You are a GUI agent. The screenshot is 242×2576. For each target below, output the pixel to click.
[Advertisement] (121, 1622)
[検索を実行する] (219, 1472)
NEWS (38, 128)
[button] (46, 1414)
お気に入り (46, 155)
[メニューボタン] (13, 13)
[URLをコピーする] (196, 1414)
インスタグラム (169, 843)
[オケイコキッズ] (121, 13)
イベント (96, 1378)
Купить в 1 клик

□ □ □ □ □

▶ **WHAT YOU WILL DO**
Give the entries again exactly, every one.

▶ **RESPONSE TO THIS EXERCISE**
You are a GUI agent. The screenshot is 242×2576. For each target below, output the pixel to click.
[Advertisement] (121, 1622)
[検索を実行する] (219, 1472)
NEWS (38, 128)
[button] (46, 1414)
お気に入り (46, 155)
[メニューボタン] (13, 13)
[URLをコピーする] (196, 1414)
インスタグラム (169, 843)
[オケイコキッズ] (121, 13)
イベント (96, 1378)
Купить в 1 клик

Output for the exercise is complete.